» **GIVEN PASSAGE**:

'''

SENGinar - The Social and Emotional Impact of Misdiagnosis in Gifted Children and Adolescents
Time & Location
About The Event
Misdiagnosis and overdiagnosis are common in the gifted experience; especially with diagnoses of autism spectrum disorder (ASD) and ADHD. Perhaps one of the most prevalent reasons for this misdiagnosis and/or overdiagnosis is the “just in case” approach. The argument seems to be that if a child might have a disability, even if the symptoms don’t quite match the criteria given their current age (or even if they do), being diagnosed can help them find understanding and be supported through accommodations and/or interventions. It’s often thought that to not do so would be more detrimental. However, what if the diagnosis is wrong? What if the accommodations and interventions don’t help the person, but actually cause harm.
Although misdiagnoses is commonly discussed in the greater gifted community, few studies document how the individual feels after being misdiagnosed. In this SENGinar, Cam Werley-Gonzales facilitates a conversation with Margo Margan, a teen misdiagnosed with ASD. Margo will share her story about how misdiagnosis affected her specifically; how her misdiagnosis impacted her identity, and how the services provided cost her valuable life experiences and changed her relationships with those around her. This story shares the trauma of misdiagnosis, particularly one that results in unneeded therapy and services. Hopefully this can help provide understanding if you or someone you know has been through a similar experience.
About the Presenters:
Cam Werley-Gonzales is the owner of The Cambria Institute, a company that celebrates gifted learning an living that is fully out of the (proverbial) education box. With over 25 years as an expert educator, it is Cam’s deepest conviction that while gifted learners can engage with some success in schools, they are optimally served by alternate learning pathways, most notably homeschooling and unschooling. The Cambria Institute supports gifted families to embody their giftedness in all areas of their lives; the truth is, we get to learn, friend, work, love, parent, hobby, and enjoy all the the things that come along with this intense and massively phenomenal gifted life with ease and alignment. Uniquely, each in our own way.
Margo Margan is a gifted teen as well as a writer and creator who has written several pieces on her experience with misdiagnosis. She aims to bring awareness to the trauma of misdiagnoses and to help other teens misdiagnosed know they are not alone, and find a community where they can be understood in their unique experience.

'''

» **TASK 1**: Based on the SENGinar description, answer yes or no to each statement and quote the words that decide it: (a) Margo Margan was misdiagnosed with ADHD. (b) Cam Werley-Gonzales has more than 25 years as an expert educator. (c) Many studies document how individuals feel after being misdiagnosed.
» **TASK 2**: The SENGinar description says "we get to" do several things in the gifted life. List every one of them.
The items that come next are not needed.

» **PROVIDED INFORMATION**:
'''

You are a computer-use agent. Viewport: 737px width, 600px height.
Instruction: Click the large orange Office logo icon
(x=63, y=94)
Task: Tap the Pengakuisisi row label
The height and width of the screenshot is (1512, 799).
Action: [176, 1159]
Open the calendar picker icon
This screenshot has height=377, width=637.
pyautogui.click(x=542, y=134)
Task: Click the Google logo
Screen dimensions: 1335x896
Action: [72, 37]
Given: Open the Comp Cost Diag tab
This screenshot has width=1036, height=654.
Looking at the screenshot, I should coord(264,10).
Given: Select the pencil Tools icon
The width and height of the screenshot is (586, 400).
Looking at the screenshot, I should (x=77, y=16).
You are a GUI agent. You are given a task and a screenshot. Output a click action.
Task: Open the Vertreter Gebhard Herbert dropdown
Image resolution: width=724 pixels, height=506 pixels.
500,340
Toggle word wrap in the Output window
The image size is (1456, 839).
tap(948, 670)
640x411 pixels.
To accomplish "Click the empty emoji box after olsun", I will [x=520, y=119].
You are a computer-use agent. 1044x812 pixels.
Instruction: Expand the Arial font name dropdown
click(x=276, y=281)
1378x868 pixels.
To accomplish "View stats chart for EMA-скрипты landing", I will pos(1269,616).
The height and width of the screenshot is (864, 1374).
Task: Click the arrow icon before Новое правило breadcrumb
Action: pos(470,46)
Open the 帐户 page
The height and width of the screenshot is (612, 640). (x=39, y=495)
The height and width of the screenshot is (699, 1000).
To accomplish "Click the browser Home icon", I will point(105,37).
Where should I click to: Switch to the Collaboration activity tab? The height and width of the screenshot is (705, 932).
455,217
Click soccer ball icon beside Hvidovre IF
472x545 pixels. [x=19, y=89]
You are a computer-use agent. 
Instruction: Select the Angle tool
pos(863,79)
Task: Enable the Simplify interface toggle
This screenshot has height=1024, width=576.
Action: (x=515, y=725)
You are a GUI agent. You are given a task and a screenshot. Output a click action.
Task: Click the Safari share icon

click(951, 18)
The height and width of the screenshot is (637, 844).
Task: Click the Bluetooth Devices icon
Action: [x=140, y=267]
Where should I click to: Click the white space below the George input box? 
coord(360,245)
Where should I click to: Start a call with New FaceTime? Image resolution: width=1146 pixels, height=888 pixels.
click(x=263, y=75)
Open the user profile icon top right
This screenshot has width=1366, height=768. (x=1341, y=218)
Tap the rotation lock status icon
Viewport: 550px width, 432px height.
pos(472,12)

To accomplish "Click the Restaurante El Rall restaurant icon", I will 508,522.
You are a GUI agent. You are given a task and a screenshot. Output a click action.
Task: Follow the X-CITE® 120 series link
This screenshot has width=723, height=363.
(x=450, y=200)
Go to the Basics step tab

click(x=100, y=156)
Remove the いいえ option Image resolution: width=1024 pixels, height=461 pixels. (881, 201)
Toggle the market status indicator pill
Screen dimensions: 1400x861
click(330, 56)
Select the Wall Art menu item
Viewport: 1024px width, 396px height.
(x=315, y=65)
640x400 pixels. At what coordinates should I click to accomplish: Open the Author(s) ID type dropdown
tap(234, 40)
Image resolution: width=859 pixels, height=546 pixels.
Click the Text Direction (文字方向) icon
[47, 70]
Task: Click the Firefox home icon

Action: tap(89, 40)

'''

» **WRITTEN RESPONSE 1**:
(a) No: "a teen misdiagnosed with ASD"
(b) Yes: "With over 25 years as an expert educator"
(c) No: "few studies document how the individual feels after being misdiagnosed"

» **WRITTEN RESPONSE 2**: learn, friend, work, love, parent, hobby, enjoy